Copy out every line of the material below without changing anything.
----------------
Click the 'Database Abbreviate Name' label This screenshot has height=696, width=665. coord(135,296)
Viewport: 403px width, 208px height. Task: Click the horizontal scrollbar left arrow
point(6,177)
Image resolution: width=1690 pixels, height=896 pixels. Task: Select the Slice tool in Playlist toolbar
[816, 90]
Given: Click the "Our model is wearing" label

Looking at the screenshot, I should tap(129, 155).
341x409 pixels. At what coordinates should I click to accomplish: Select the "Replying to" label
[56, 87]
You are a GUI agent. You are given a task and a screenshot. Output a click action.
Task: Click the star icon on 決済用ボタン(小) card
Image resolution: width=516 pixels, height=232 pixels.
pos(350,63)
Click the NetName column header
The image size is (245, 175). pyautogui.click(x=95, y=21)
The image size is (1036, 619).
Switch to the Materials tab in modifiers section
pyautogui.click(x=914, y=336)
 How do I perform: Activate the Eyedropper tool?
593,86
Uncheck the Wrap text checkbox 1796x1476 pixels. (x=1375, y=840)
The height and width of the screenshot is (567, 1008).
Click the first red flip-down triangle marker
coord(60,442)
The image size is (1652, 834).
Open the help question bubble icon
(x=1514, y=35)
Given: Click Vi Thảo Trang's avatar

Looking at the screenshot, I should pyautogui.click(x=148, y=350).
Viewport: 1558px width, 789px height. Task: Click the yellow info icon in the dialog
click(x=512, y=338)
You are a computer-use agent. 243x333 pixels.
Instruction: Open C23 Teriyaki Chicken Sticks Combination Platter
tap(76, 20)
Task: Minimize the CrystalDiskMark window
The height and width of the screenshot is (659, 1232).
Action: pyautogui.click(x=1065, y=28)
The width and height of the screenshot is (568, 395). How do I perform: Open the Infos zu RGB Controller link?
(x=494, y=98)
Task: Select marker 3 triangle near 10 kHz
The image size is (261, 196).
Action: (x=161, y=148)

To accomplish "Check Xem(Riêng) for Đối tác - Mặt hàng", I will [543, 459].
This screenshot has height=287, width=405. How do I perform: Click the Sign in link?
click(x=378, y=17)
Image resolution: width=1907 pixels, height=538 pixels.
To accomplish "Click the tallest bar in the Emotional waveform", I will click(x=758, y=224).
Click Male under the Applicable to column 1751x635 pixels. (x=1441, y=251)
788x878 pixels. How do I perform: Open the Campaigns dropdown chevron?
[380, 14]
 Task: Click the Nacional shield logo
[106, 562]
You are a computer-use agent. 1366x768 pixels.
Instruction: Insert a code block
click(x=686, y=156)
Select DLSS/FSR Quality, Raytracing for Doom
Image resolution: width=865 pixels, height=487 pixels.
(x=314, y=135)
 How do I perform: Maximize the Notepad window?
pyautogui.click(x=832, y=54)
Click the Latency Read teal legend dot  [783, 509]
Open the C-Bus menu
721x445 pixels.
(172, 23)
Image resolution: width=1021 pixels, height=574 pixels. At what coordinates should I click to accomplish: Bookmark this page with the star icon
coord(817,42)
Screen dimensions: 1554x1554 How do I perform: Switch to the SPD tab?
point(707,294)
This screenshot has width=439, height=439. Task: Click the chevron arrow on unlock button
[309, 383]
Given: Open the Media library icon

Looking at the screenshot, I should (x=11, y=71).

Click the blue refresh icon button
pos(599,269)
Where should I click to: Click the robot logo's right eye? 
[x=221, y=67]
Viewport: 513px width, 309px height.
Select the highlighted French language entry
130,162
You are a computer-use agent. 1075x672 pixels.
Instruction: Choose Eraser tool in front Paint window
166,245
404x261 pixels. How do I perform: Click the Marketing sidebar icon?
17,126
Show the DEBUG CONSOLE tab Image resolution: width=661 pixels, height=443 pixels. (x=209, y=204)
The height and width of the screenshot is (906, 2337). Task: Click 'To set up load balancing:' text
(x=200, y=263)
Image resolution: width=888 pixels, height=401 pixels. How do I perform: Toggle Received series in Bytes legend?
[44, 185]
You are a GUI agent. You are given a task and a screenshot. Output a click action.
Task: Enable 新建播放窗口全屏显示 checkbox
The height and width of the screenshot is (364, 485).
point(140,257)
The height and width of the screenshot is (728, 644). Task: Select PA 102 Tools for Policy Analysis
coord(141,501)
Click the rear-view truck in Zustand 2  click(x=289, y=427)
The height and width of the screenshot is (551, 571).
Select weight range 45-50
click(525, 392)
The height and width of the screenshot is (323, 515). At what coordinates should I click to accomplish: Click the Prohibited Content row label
----------------
* _REPLY_:
Click the 'Database Abbreviate Name' label This screenshot has height=696, width=665. coord(135,296)
Viewport: 403px width, 208px height. Task: Click the horizontal scrollbar left arrow
point(6,177)
Image resolution: width=1690 pixels, height=896 pixels. Task: Select the Slice tool in Playlist toolbar
[816, 90]
Given: Click the "Our model is wearing" label

Looking at the screenshot, I should tap(129, 155).
341x409 pixels. At what coordinates should I click to accomplish: Select the "Replying to" label
[56, 87]
You are a GUI agent. You are given a task and a screenshot. Output a click action.
Task: Click the star icon on 決済用ボタン(小) card
Image resolution: width=516 pixels, height=232 pixels.
pos(350,63)
Click the NetName column header
The image size is (245, 175). pyautogui.click(x=95, y=21)
The image size is (1036, 619).
Switch to the Materials tab in modifiers section
pyautogui.click(x=914, y=336)
 How do I perform: Activate the Eyedropper tool?
593,86
Uncheck the Wrap text checkbox 1796x1476 pixels. (x=1375, y=840)
The height and width of the screenshot is (567, 1008).
Click the first red flip-down triangle marker
coord(60,442)
The image size is (1652, 834).
Open the help question bubble icon
(x=1514, y=35)
Given: Click Vi Thảo Trang's avatar

Looking at the screenshot, I should pyautogui.click(x=148, y=350).
Viewport: 1558px width, 789px height. Task: Click the yellow info icon in the dialog
click(x=512, y=338)
You are a computer-use agent. 243x333 pixels.
Instruction: Open C23 Teriyaki Chicken Sticks Combination Platter
tap(76, 20)
Task: Minimize the CrystalDiskMark window
The height and width of the screenshot is (659, 1232).
Action: pyautogui.click(x=1065, y=28)
The width and height of the screenshot is (568, 395). How do I perform: Open the Infos zu RGB Controller link?
(x=494, y=98)
Task: Select marker 3 triangle near 10 kHz
The image size is (261, 196).
Action: (x=161, y=148)

To accomplish "Check Xem(Riêng) for Đối tác - Mặt hàng", I will [543, 459].
This screenshot has height=287, width=405. How do I perform: Click the Sign in link?
click(x=378, y=17)
Image resolution: width=1907 pixels, height=538 pixels.
To accomplish "Click the tallest bar in the Emotional waveform", I will click(x=758, y=224).
Click Male under the Applicable to column 1751x635 pixels. (x=1441, y=251)
788x878 pixels. How do I perform: Open the Campaigns dropdown chevron?
[380, 14]
 Task: Click the Nacional shield logo
[106, 562]
You are a computer-use agent. 1366x768 pixels.
Instruction: Insert a code block
click(x=686, y=156)
Select DLSS/FSR Quality, Raytracing for Doom
Image resolution: width=865 pixels, height=487 pixels.
(x=314, y=135)
 How do I perform: Maximize the Notepad window?
pyautogui.click(x=832, y=54)
Click the Latency Read teal legend dot  [783, 509]
Open the C-Bus menu
721x445 pixels.
(172, 23)
Image resolution: width=1021 pixels, height=574 pixels. At what coordinates should I click to accomplish: Bookmark this page with the star icon
coord(817,42)
Screen dimensions: 1554x1554 How do I perform: Switch to the SPD tab?
point(707,294)
This screenshot has width=439, height=439. Task: Click the chevron arrow on unlock button
[309, 383]
Given: Open the Media library icon

Looking at the screenshot, I should (x=11, y=71).

Click the blue refresh icon button
pos(599,269)
Where should I click to: Click the robot logo's right eye? 
[x=221, y=67]
Viewport: 513px width, 309px height.
Select the highlighted French language entry
130,162
You are a computer-use agent. 1075x672 pixels.
Instruction: Choose Eraser tool in front Paint window
166,245
404x261 pixels. How do I perform: Click the Marketing sidebar icon?
17,126
Show the DEBUG CONSOLE tab Image resolution: width=661 pixels, height=443 pixels. (x=209, y=204)
The height and width of the screenshot is (906, 2337). Task: Click 'To set up load balancing:' text
(x=200, y=263)
Image resolution: width=888 pixels, height=401 pixels. How do I perform: Toggle Received series in Bytes legend?
[44, 185]
You are a GUI agent. You are given a task and a screenshot. Output a click action.
Task: Enable 新建播放窗口全屏显示 checkbox
The height and width of the screenshot is (364, 485).
point(140,257)
The height and width of the screenshot is (728, 644). Task: Select PA 102 Tools for Policy Analysis
coord(141,501)
Click the rear-view truck in Zustand 2  click(x=289, y=427)
The height and width of the screenshot is (551, 571).
Select weight range 45-50
click(525, 392)
The height and width of the screenshot is (323, 515). At what coordinates should I click to accomplish: Click the Prohibited Content row label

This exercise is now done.